(Listed entries)
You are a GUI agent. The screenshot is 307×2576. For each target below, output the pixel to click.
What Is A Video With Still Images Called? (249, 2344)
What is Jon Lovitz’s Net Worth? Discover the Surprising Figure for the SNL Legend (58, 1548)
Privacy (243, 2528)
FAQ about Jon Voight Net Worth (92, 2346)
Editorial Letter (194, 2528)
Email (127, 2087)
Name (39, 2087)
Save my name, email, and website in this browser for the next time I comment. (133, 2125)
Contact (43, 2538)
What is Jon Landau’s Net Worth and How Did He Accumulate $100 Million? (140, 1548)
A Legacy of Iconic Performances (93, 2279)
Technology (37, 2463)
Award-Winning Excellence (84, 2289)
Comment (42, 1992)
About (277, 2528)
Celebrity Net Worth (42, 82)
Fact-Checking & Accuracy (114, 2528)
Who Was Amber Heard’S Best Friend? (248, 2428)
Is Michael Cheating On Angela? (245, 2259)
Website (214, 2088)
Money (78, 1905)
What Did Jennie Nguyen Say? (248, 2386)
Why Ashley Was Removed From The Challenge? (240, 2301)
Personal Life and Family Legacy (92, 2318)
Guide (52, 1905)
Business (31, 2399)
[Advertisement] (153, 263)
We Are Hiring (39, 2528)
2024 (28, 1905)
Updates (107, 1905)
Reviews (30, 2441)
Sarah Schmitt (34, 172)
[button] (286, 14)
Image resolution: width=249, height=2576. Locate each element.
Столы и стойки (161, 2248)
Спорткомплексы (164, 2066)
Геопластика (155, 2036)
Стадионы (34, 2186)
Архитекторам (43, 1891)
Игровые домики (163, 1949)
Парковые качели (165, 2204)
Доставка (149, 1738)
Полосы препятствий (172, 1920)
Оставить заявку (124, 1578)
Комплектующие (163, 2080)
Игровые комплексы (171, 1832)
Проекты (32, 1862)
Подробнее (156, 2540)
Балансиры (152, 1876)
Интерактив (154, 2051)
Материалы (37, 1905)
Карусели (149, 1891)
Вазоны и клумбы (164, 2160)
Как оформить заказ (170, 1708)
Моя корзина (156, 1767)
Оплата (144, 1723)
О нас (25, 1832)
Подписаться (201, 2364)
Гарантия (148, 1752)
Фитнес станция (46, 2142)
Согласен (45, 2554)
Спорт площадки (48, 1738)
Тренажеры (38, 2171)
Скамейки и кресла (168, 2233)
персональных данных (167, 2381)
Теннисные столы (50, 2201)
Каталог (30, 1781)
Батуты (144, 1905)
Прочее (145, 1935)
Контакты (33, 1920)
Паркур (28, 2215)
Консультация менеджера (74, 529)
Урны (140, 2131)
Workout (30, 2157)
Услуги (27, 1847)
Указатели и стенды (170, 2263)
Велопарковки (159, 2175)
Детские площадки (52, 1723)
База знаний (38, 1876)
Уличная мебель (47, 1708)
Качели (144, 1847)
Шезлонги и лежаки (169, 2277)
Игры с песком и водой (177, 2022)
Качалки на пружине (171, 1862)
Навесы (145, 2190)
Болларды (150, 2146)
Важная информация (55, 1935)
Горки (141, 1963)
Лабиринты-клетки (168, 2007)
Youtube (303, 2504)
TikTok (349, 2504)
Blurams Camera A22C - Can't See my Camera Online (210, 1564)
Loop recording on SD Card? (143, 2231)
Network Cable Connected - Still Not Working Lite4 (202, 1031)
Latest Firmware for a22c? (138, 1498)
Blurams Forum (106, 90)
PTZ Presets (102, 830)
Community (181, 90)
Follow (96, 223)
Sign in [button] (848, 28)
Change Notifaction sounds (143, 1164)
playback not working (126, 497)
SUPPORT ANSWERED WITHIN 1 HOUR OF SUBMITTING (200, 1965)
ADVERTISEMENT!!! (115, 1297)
(End Listed entries)
How to complete this task: A complete answer gives every line of the records holding "Blurams".

Answer box:
Blurams Camera A22C - Can't See my Camera Online (210, 1564)
Blurams Forum (106, 90)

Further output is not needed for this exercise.